/pl-sandbox

A repo for random programming languages experiments

Primary LanguageHaskellBSD 3-Clause "New" or "Revised" LicenseBSD-3-Clause

PL Sandbox

This is a repository for me to play around with programming languages implementation ideas. At the moment it is a work-in-progress compiler for a small functional language.

Language

The input language is (roughly) as follows.
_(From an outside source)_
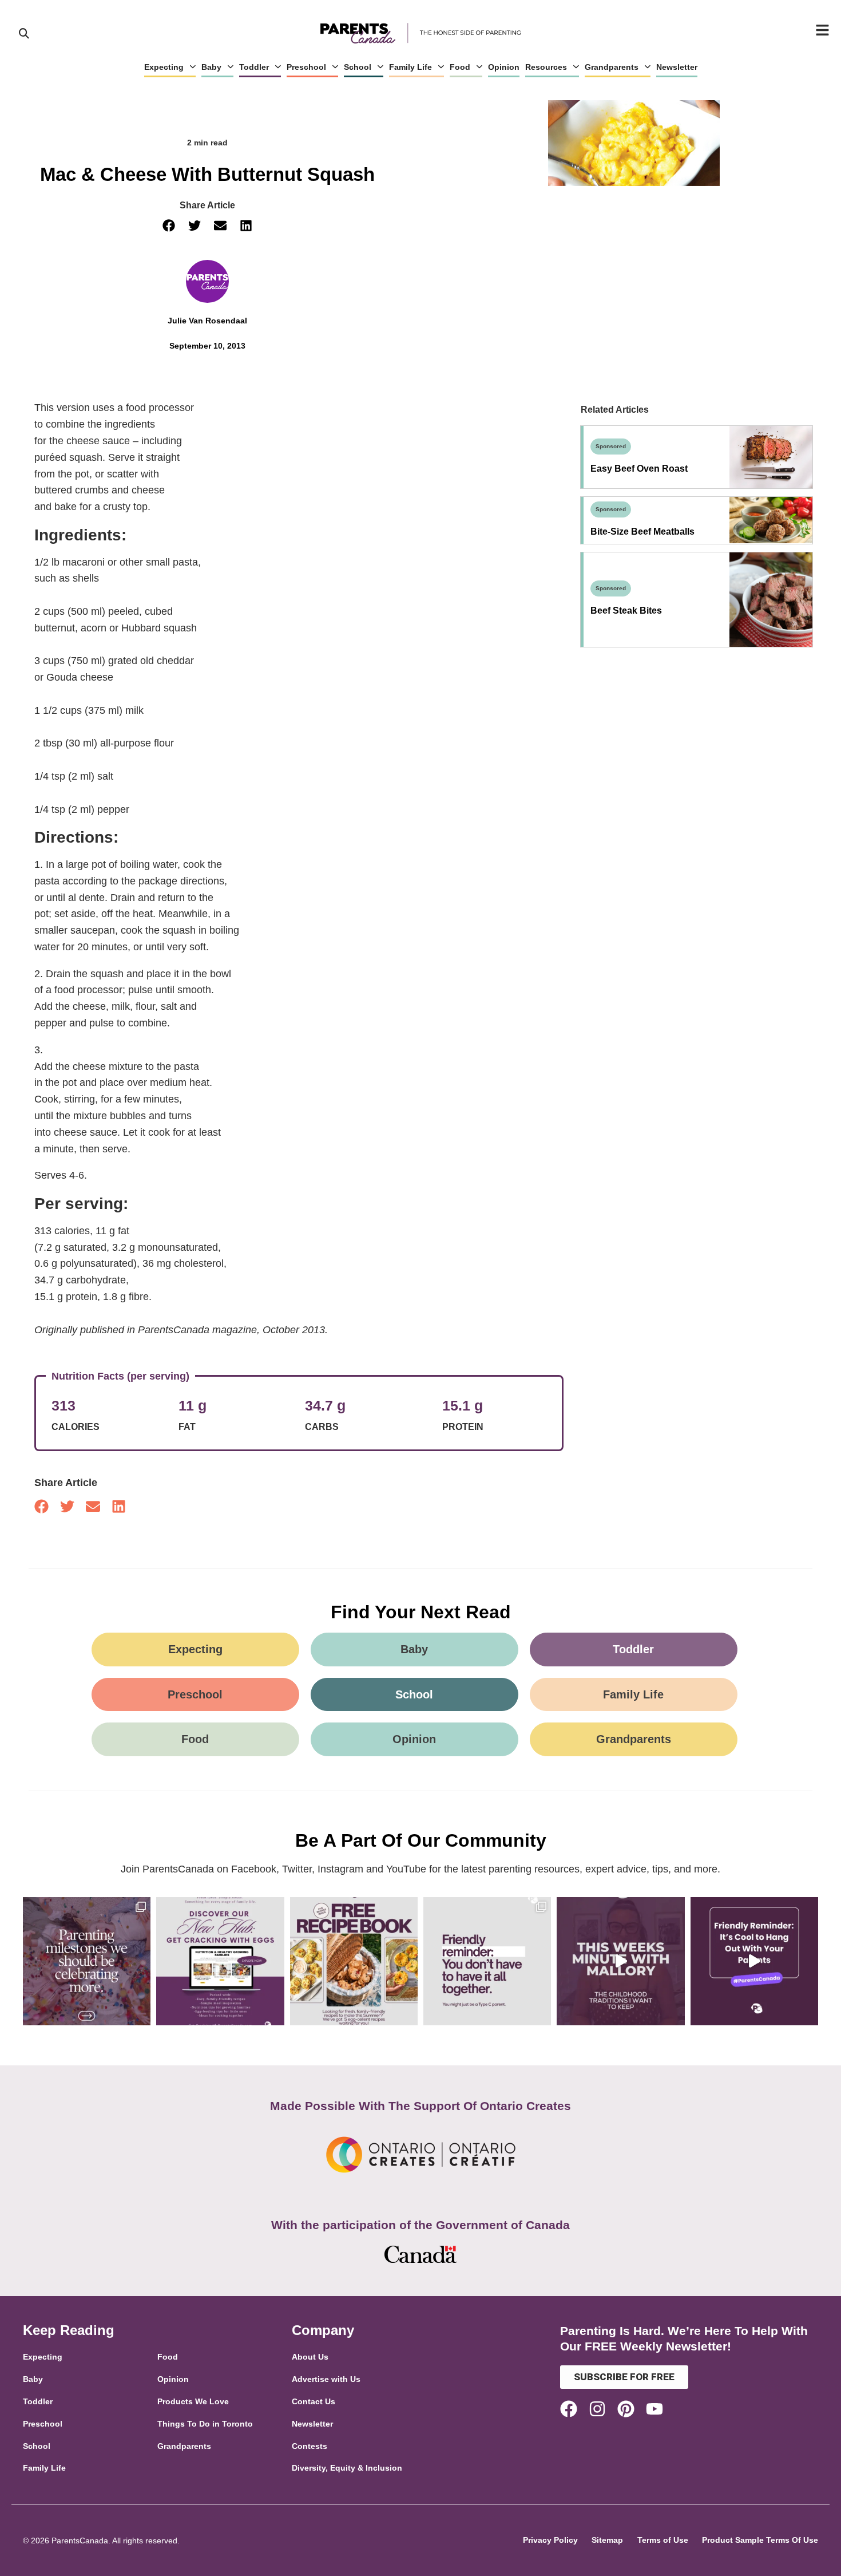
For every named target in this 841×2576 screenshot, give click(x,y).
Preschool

Note that '|' and '||' are written with quotes only to distinguish them from the | used to separate rules in the grammar.
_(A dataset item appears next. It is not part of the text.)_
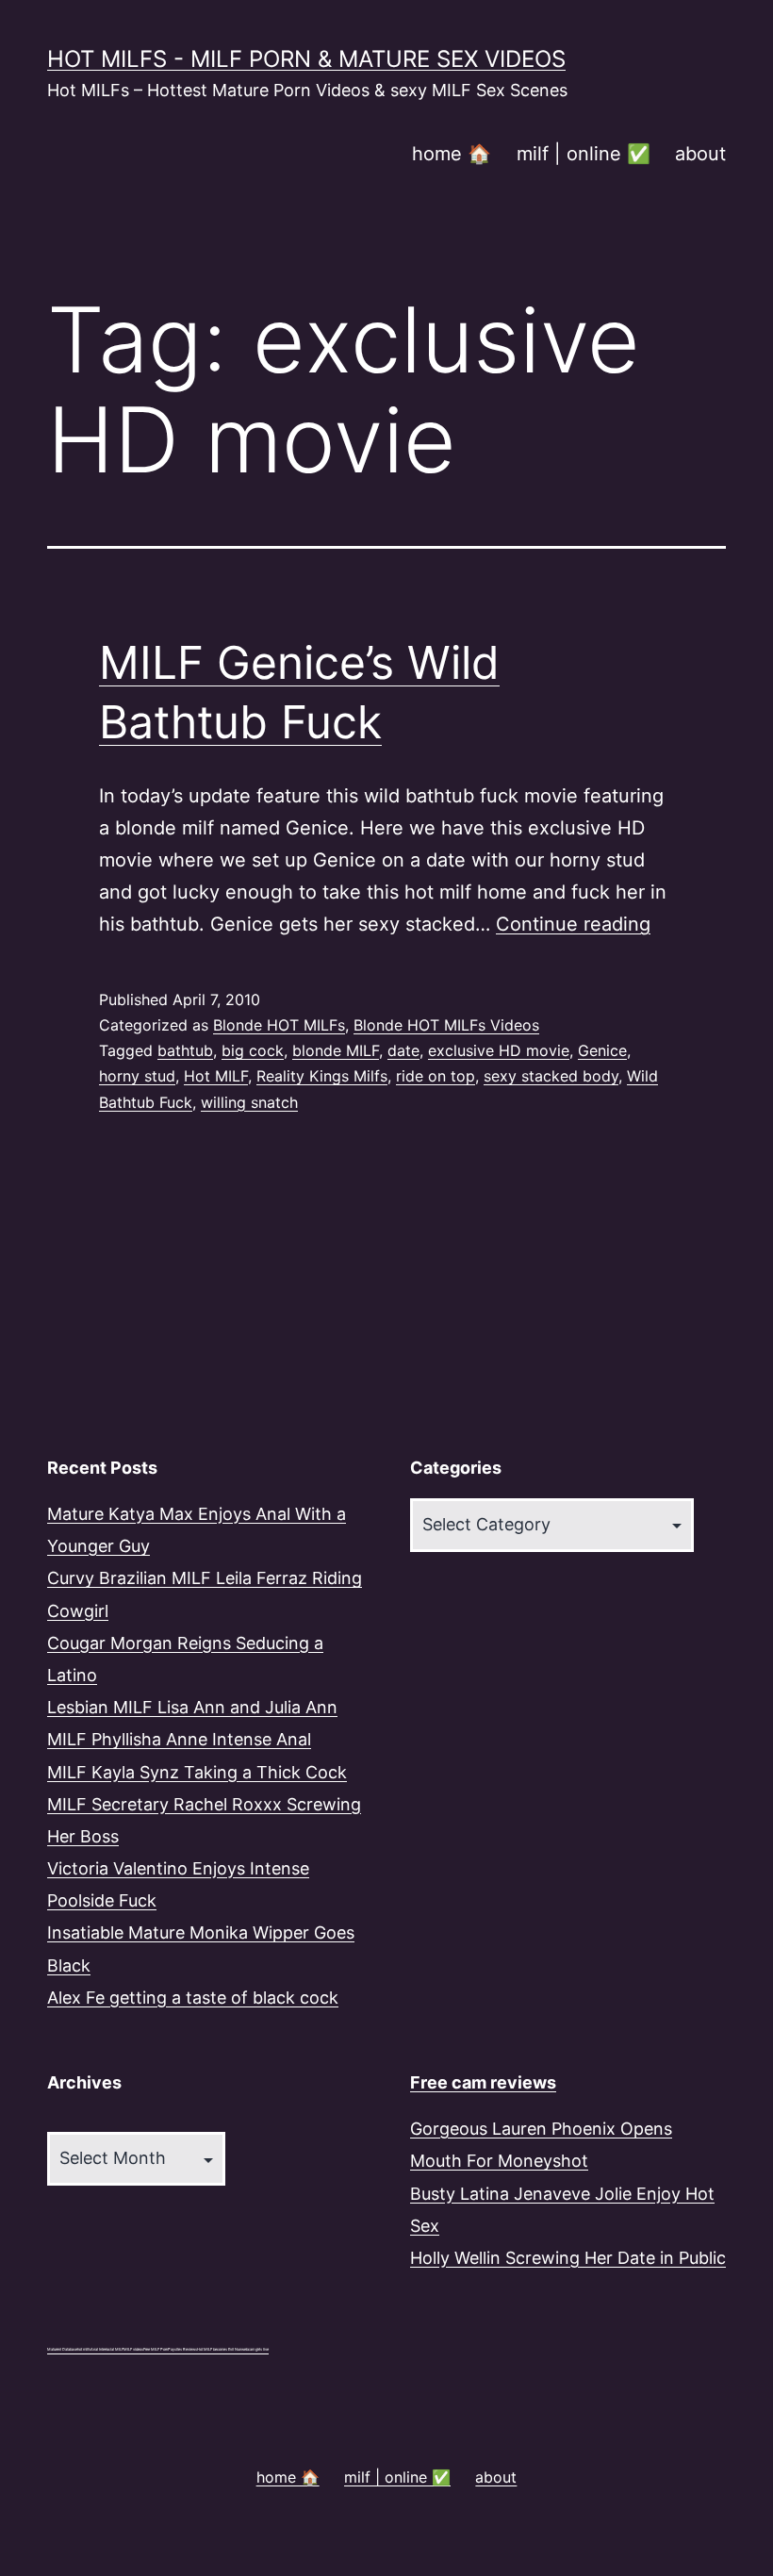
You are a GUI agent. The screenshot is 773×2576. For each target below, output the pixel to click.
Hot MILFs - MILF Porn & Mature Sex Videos (306, 59)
<program> ::= <binding> [ ;; <binding> ]+

<binding> ::= <type_binding> | <value_binding>

<type_binding> ::= data $constr = <data_alt> [ '|' <data_alt> ]+

<data_alt> ::= $constr [ <type> ]*

<type> ::= Int | String | Bool
         | <type> -> <type>
         | $constr <type>
         | ( <type> )

<value_binding> ::= $id [ $id ]+ = <expr>

<expr> ::= $id | $constr | <constant>
         | <expr> <binop> <expr> | <unop> <expr>
         | <expr> <expr>
         | if <expr> then <expr> else <expr>
         | case <expr> of [ <alt> ; ]+
         | let $id = <expr> in <expr>
         | \ $id -> <expr>

<alt> ::= <pattern> -> <expr>

<pattern> ::= $constr [ <pattern> ]*
            | $id | <constant>
            | ( <pattern> )

<binop> ::= + | - | * | / | < | <= | == | /= | >= | > | && | '||'

<unop> ::= ! | -

<constant> ::= $int | $string

$constr ~= [A-Z] [A-Za-z0-9_]*

$id ~= [a-z] [A-Za-z0-9_]*

$int ~= [0-9]+

Structure

The compiler follows a fairly standard pipeline with many details being heavily influenced by GHC. The code is laid out in the directory structure as follows:

  • Main.hs defines the top-level executable.
  • Type.hs defines the types used by programs.
  • Core.hs is our intermediate language (following GHC).
  • Cmm.hs is a secondary intermediate language closer to the target language (again, folling GHC). The Cmm language is shared by both the strict and lazy backends.
  • Frontend contains everything up to the generation of core code. Frontend.hs serves as a wrapper for all of this functionality.
    • Source.hs contains AST definitions for the input language.
    • Lexer.x and Parser.y generate a source AST from textual input.
    • Checks.hs runs semantic checks (not including typechecking).
    • Typecheck.hs performs type inference and annotates the source AST with type information.
    • Desugar.hs converts the typed source code to core code.
  • StrictBackend holds code needed for generating a strictly-evaluating version of the input code.
  • LazyBackend generates a lazy version of the input code.
  • TargetGen converts Cmm code to whatever output format is being targeted.